▸ **INSTRUCTIONS TO FOLLOW**
Please continue the passage below on literacy advice to mothers, starting right after its final sentence; the data that follows the passage is not part of it.

▸ **EXCERPTED PASSAGE**

And then there is the mother who doesn’t know why she finds only depression in what should be the joyous events of raising her child. This, too, speaks to the dynamic between the institution of motherhood, and mothering as socially situated practice. In the advice pages of magazines cited in this chapter, for every piece of advice on promoting children’s reading, there were many more that counseled women who were feeling tired and depressed, lonely and isolated. Such advice was shaped and supported by commercial advertising for products to help women feel less tired, more beautiful, less lonely, more competent and confident. Yet voices of boredom, isolation, and despair are woven through the pages of Chatelaine and Parents’ Magazine, particularly in the 1950s. Though they fall outside the realm of literacy advice, these voices are nevertheless vital reminders of the broader context, as well as the diversity of individual experience, that shaped mothering, and domestic literacy work in post war North America. The genealogy of the mother-teacher of literacy in Chapter Four suggested discursive strategies that inform an analysis of contemporary literacy advice to mothers. The analysis suggested that while advice may be read as “disciplinary texts” to guide desired literacy practices in children, these texts were also very much about disciplining mothering and mothers’ literacy practices. In this chapter, I sketch the discursive shape of literacy advice to mothers in the 1950s and 1960s from the perspective of women’s shifting roles as domestic literacy managers. I foreground this with an analysis of literacy advice that appeared in women’s magazines in early years of the Twentieth Century, though such advice was relatively rare and did not constitute the “wave” of literacy advice that appeared in the later Nineteenth Century, nor would appear again in the mid-1950s.

▸ **EXCERPTED RECORDS**
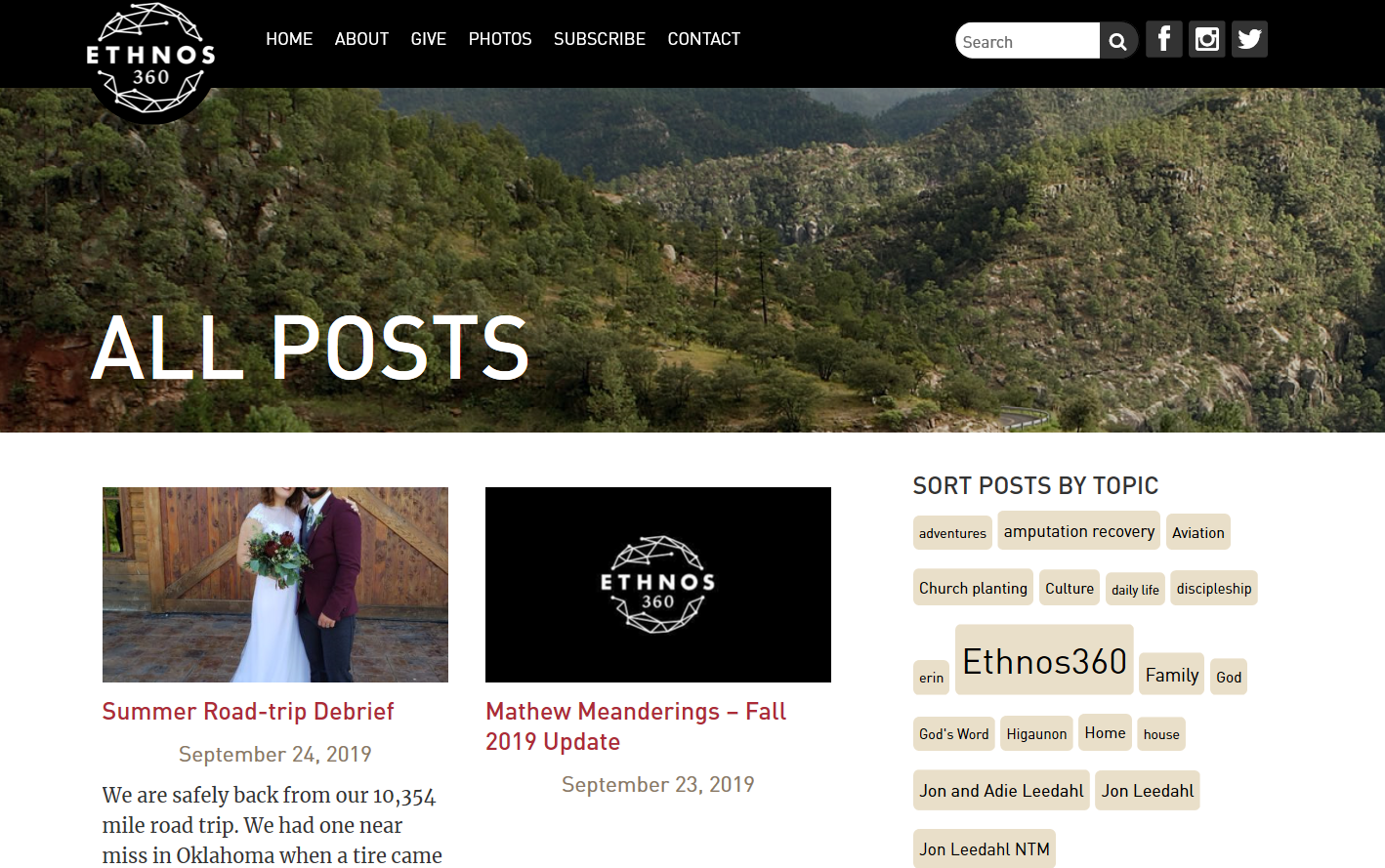The width and height of the screenshot is (1385, 868).
Task: Open the CONTACT menu item
Action: pyautogui.click(x=704, y=39)
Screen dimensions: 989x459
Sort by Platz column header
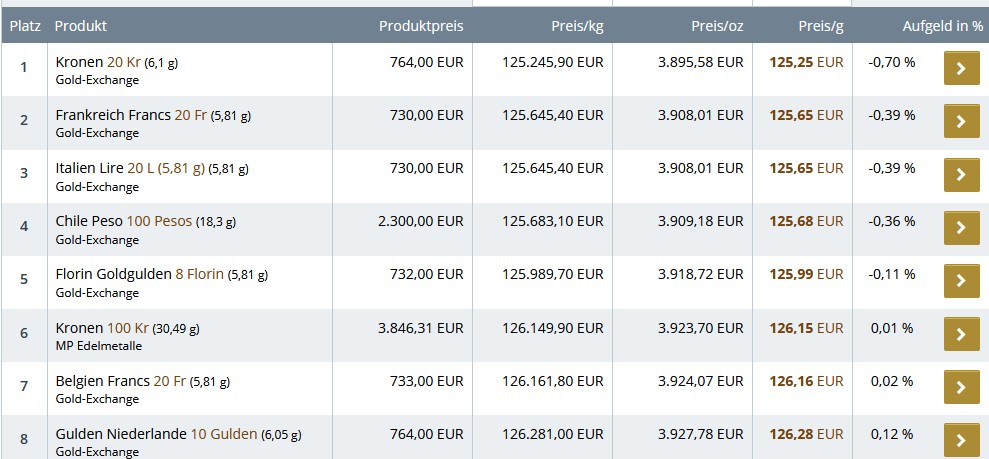(24, 25)

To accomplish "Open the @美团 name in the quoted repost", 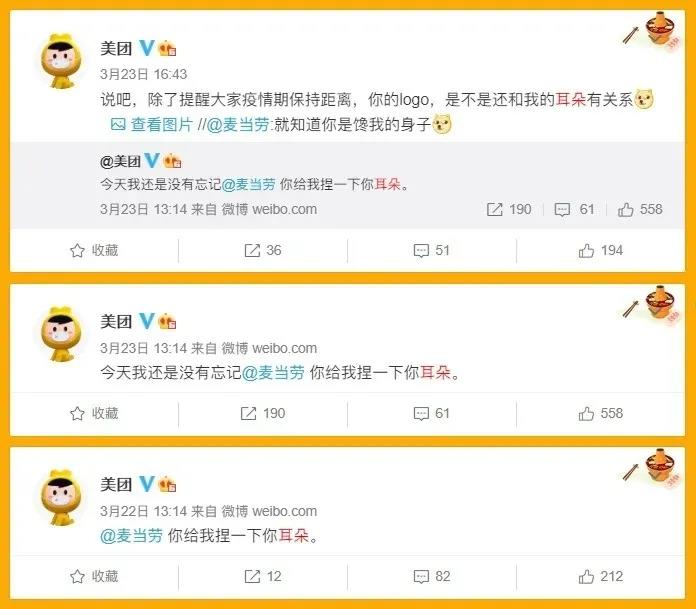I will (x=120, y=162).
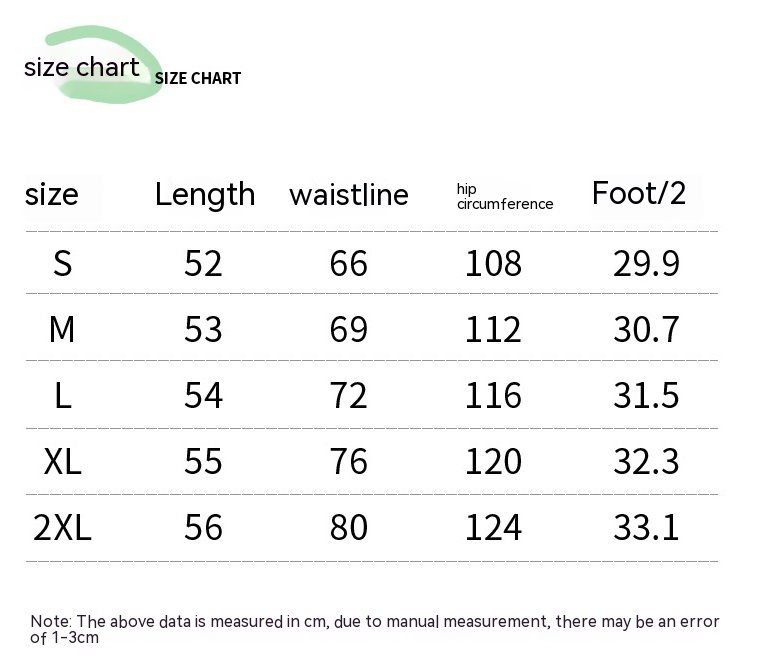The image size is (765, 659).
Task: Click the waistline value 80
Action: [x=349, y=527]
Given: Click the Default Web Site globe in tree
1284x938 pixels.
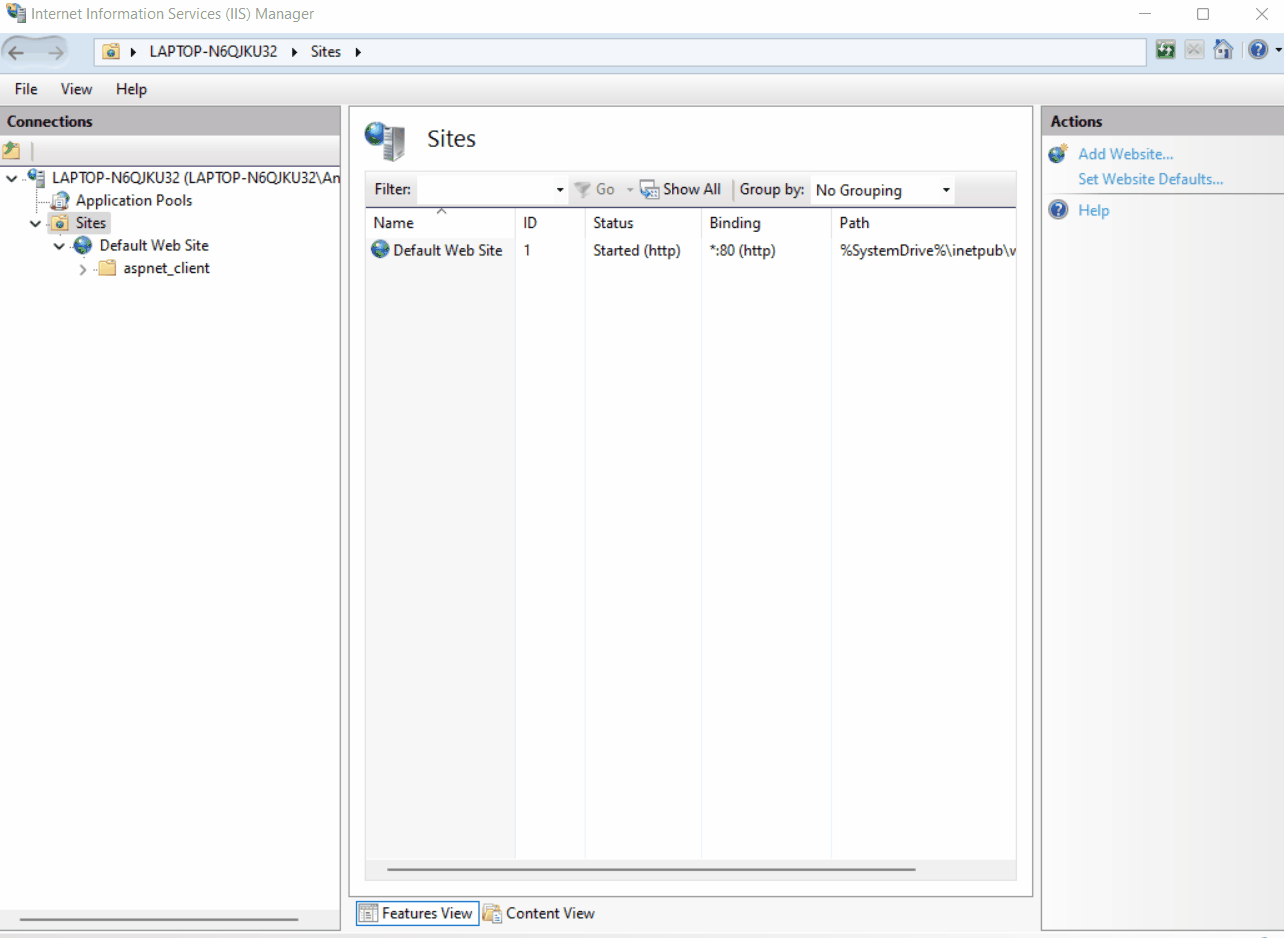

▸ **EXERCISE OUTPUT**
As noted in Chapter Two, feminist scholars have explored child-raising advice to mothers in the inter-war and post-war eras (Arnup, 1996; Gleason, 1999). The analysis of literacy advice in this chapter builds upon and extends that literature by re-analysing popular child-raising texts through a “literacy lens.” While this chapter builds on themes outlined in Chapter Four, it also identifies new themes and discursive strategies linked to intensive mothering, domestic pedagogy, and the normal family. These new themes include the rise of psychology and the “mental hygiene” movement, and the association of literacy advice with other constructs of normalcy, such as the ideal of the nuclear family, attachment theory, and the “sensitive mother.” Inter-textual links in literacy advice from psychologists, the medical profession, and education institutions also provide rich terrain for exploring the ways in which literacy advice was distributed and “normed” across diverse institutional settings.